**Entries on where items appear**.
>>>>>
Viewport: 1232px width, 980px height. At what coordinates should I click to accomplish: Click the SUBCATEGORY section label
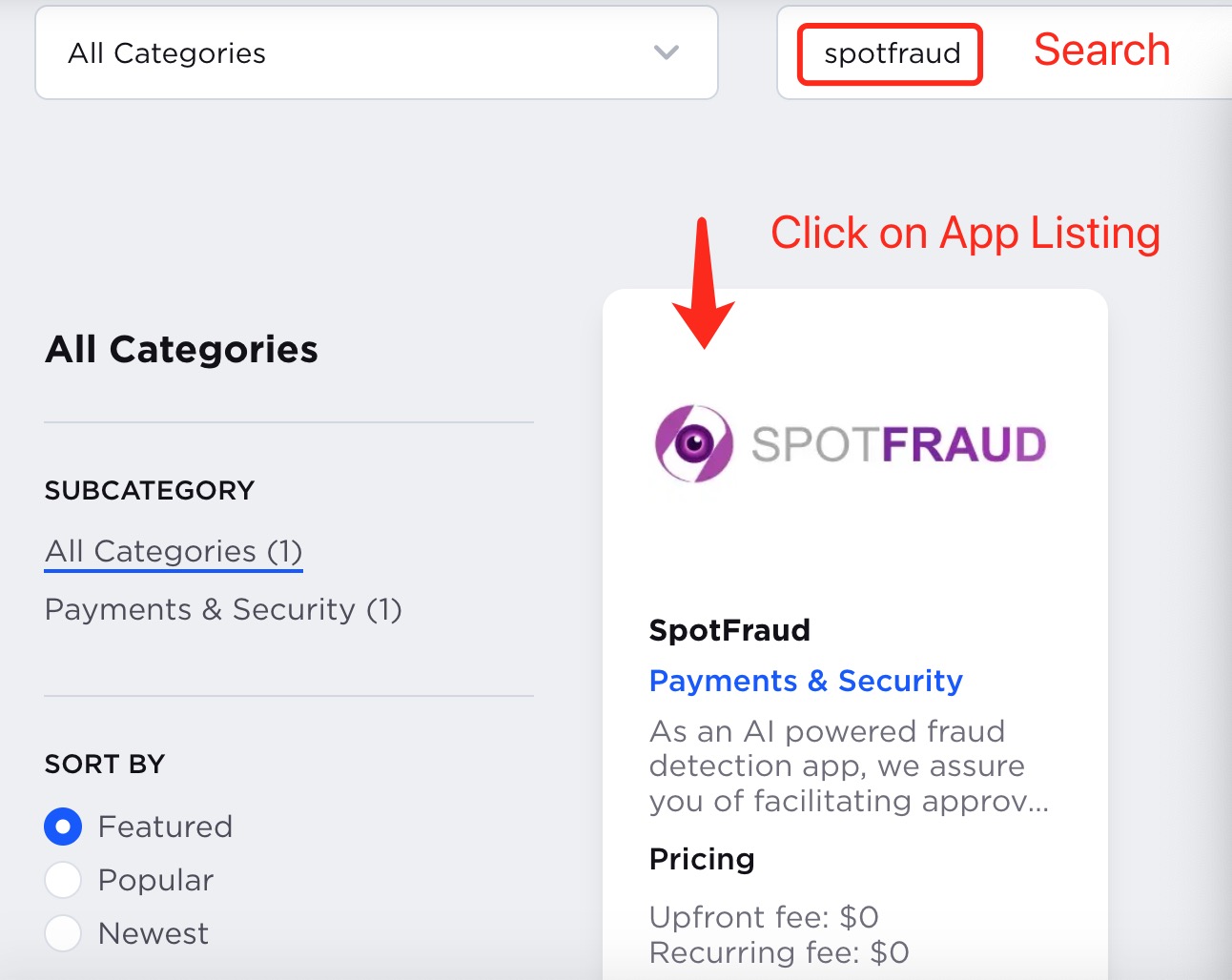click(x=150, y=490)
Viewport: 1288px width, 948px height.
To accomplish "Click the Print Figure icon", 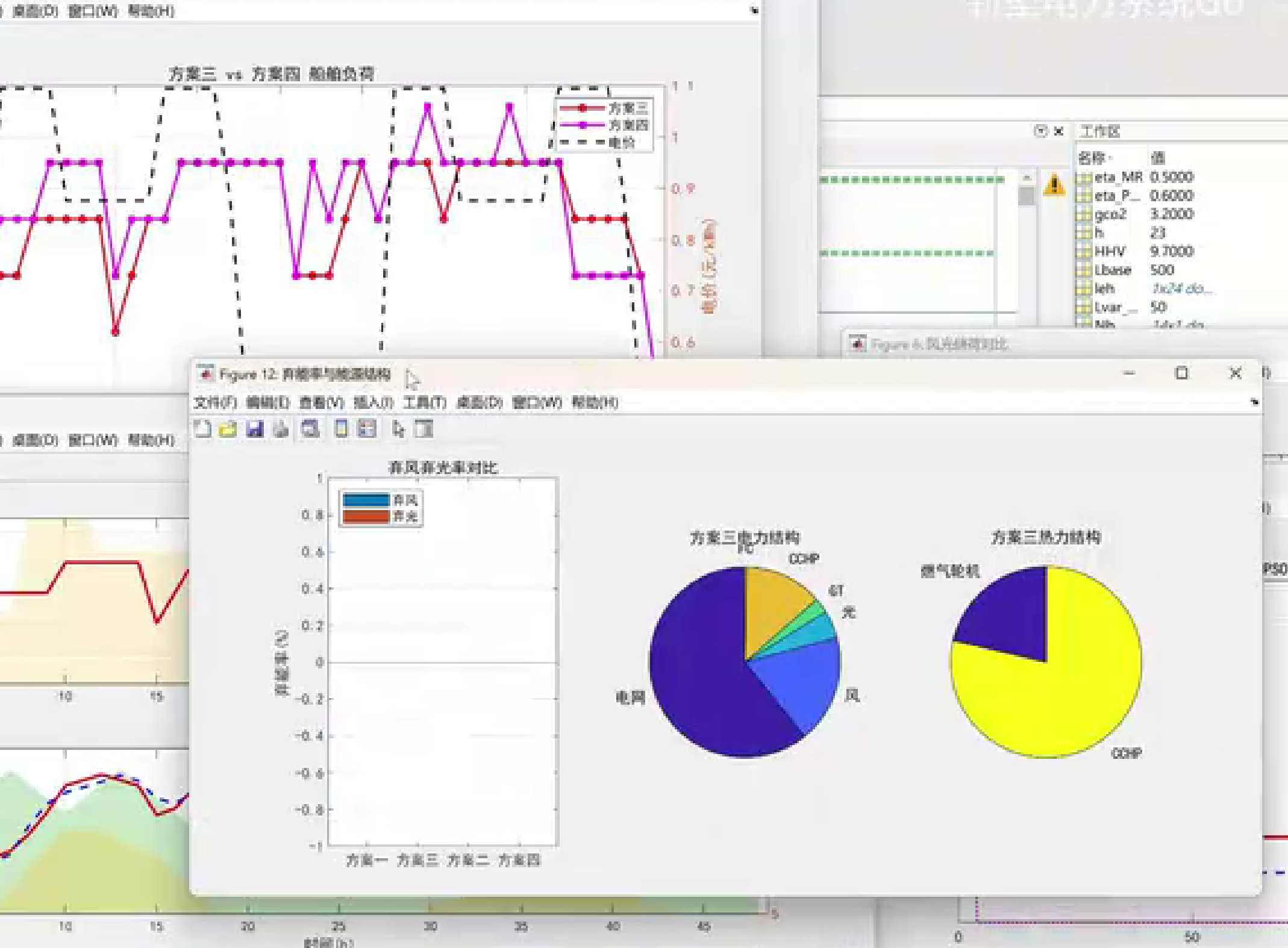I will click(281, 429).
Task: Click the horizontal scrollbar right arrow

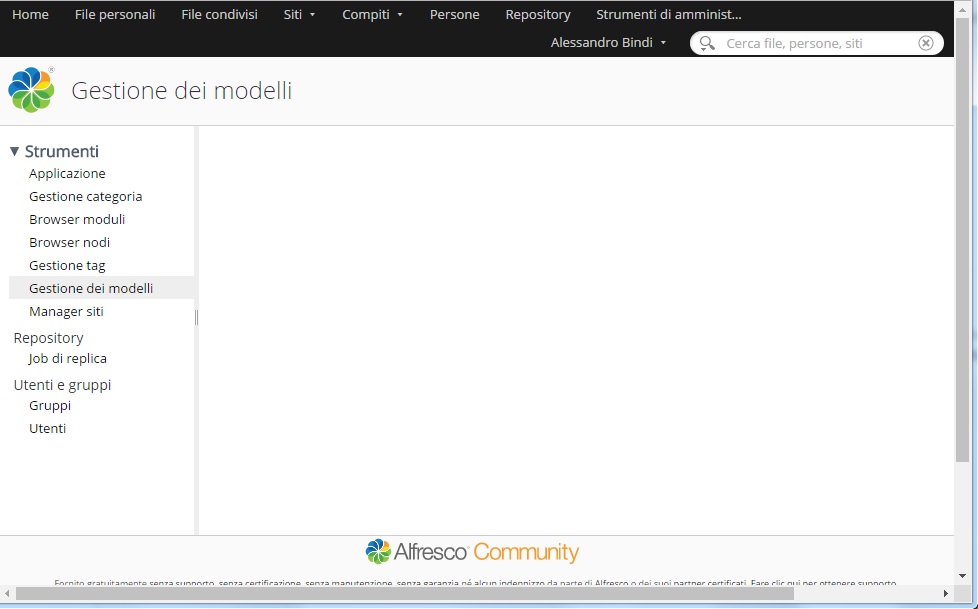Action: pyautogui.click(x=946, y=594)
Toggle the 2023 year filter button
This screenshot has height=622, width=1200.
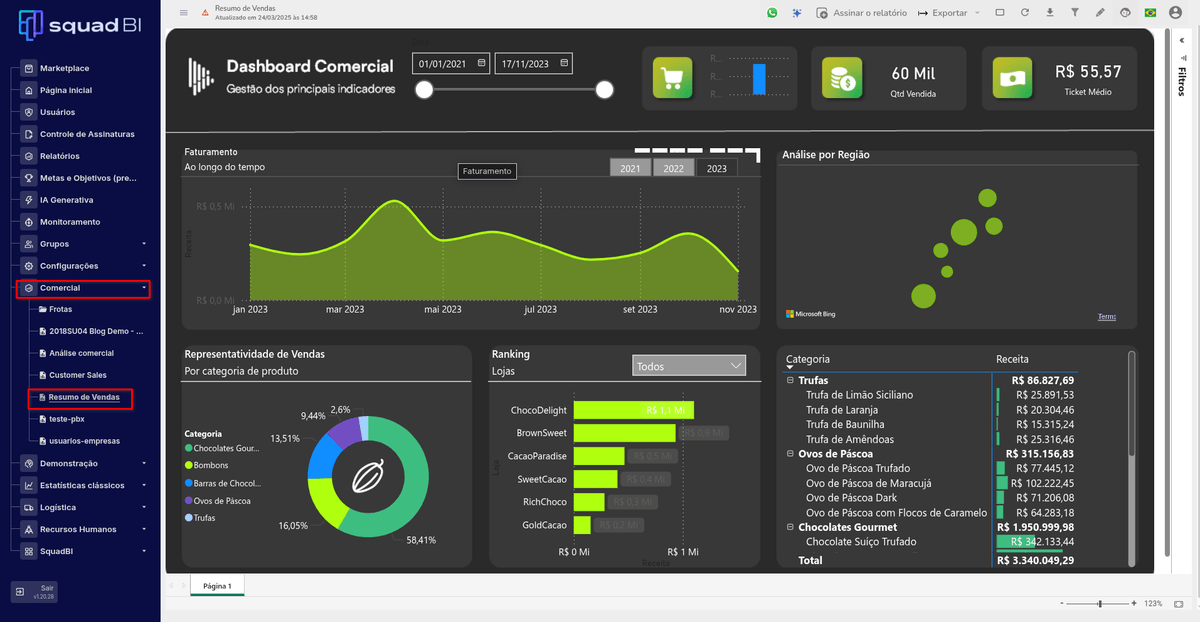(716, 168)
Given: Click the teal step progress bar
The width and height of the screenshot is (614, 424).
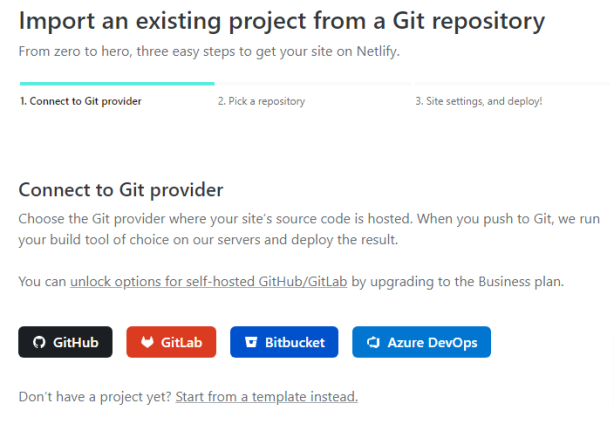Looking at the screenshot, I should (x=116, y=84).
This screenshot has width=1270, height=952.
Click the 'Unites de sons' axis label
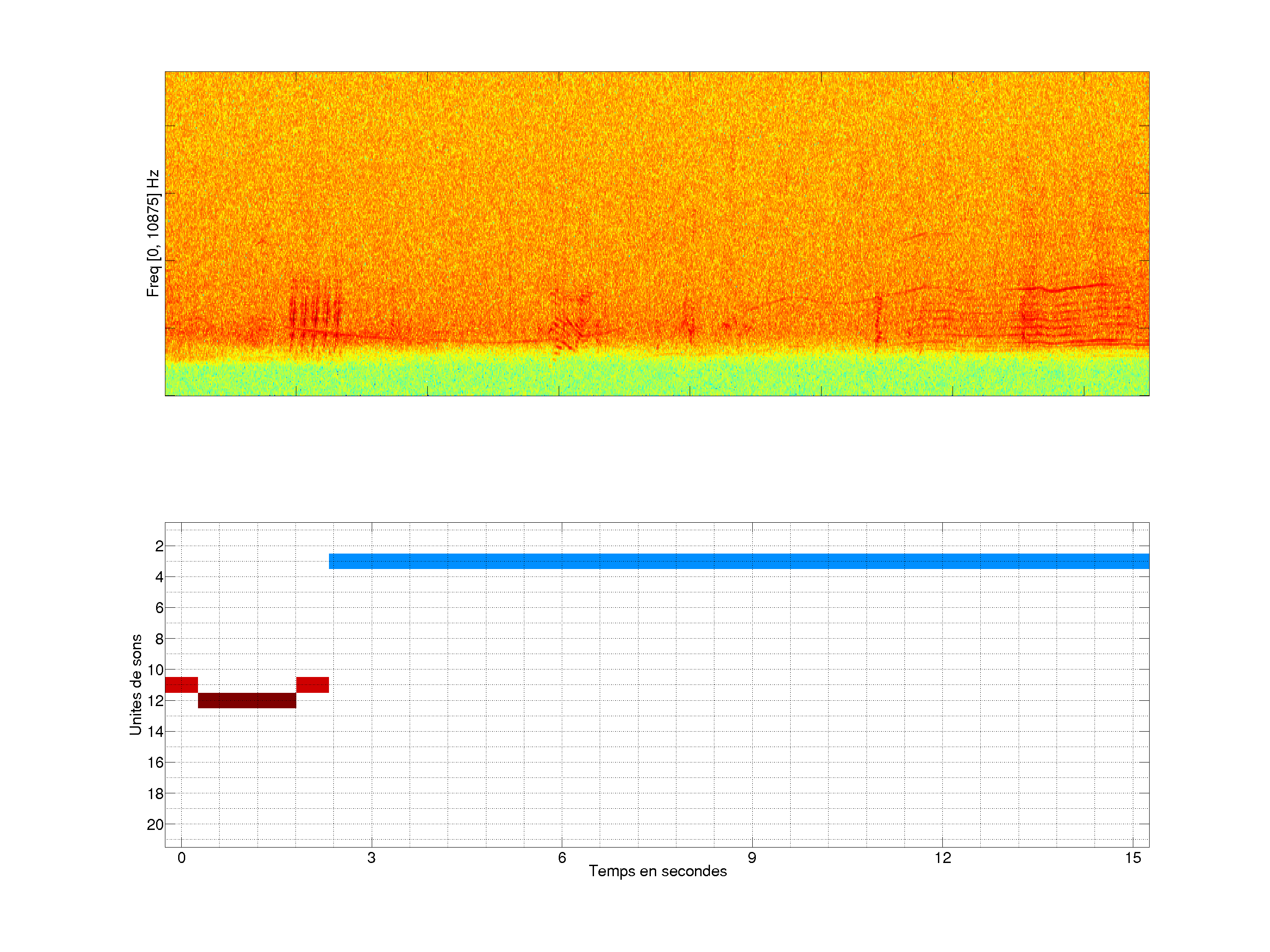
<<<<<
**TASK TO COMPLETE**.
Rewrite the records starting at the line that has "Toggle the 2023 year filter button" and stopping after the last record, swapping "Click" for "Tap" and leaving everything else unchanged. Omit the pictures.

**SOLUTION FOR THIS PROBLEM**.
Toggle the 2023 year filter button
This screenshot has height=622, width=1200.
(716, 168)
Given: Tap the teal step progress bar
The width and height of the screenshot is (614, 424).
Looking at the screenshot, I should (x=116, y=84).
This screenshot has width=1270, height=952.
Tap the 'Unites de sons' axis label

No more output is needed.